Wenn man es ‚besser’ machen möchte als diese Mörder, muss man sich schon mehr einfallen lassen, als wieder nur die militärischen Thanatos-Vollstrecker losschlagen zu lassen.

Jeder Krieg bringt in allen Menschen nur das Dunkelste zum Vorschein - wie soll daraus etwas Helles, etwa ein friedliches, lebendiges Zusammenleben, entstehen?
Erst wenn alle auf den Trümmern ihrer Existenz sitzen, von Toten umgeben, weiß man es plötzlich wieder: Krieg ist die dümmste aller Lebensweisen.

Genau aus dieser Erkenntnis sind kurz nach 1945 unser Grundgesetz und die Allgemeinen Erklärung der Menschenrechte entstanden.

Aus Mord und Totschlag entsteht kein Leben, Leben und alles Lebendige entsteht nur aus Liebe.
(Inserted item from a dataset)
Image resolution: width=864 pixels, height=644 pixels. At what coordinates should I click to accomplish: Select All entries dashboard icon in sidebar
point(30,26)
Dieses existentielle Gesetz gilt nicht nur in unseren Schlafzimmern, sondern auch in unseren Gesellschaften. Weil das manchmal erkannt wurde, wurde in Europa in lichten gesellschaftlichen Momenten die Todesstrafe abgeschafft. Immer noch ein richtiger Schritt, auch wenn Manche zur Zeit in ihrer Wut das nicht mehr erkennen können. Kriege sind kollektive Todestrafen, denn das Worum es geht ist: Töten.

Genau durch solche lichten Momente unterscheiden wir uns auch als Land von Ländern wie China und Saudi Arabien, nicht durch die Schlagkraft unserer Armeen oder der Größe unseres Bruttosozialprodukts.

SuzieQ 05.12.2015 | 19:57

Wir = Deutschland sind soo weit weg von Offenheit, Demokratie und Humanität, dass es weh tut. Weh tun müsste.

Tut es offensichtlich nicht. Die MdBs gehen nach ihrem voting 'für den Krieg' ins sogenannte verdiente Wochenende. Warum sie gut schlafen (können), weiß ich nicht. Versteh ich auch nicht.

Mein Volksvertreter hat mich verraten, der hat anscheinend nicht mal ein (eigenes) Gewissen, der Arsch!

Und dazu wohl keine Ahnung. Wie könnte er sonst locker und leicht zustimmen, unser Land in einen Krieg eintreten zu lassen? Das ist nur noch eins: pervers.

Klugheit, Weisheit und Liebe... dat jibbet hier in D nicht. Doofheit beherrscht die Aktionen. Anders kann ich es mir nicht erklären. Wobei diese Erklärung schon ein Armutszeugnis ist. Im 21. Jahrhundert wird die Steinzeit belebt.

Ich bin jetzt auf der Suche nach wenigstens einem Dorf, das am Rande und völlig gegen jeden offiziellen Kurs, Barden und Fischhändler beherbergt. Und vielleicht auch mich. Lieber da als hier! Wär ne Oase auf Zeit. Zum Durchschnaufen. Und gegen jedes Kriegsgebaren. Allemal.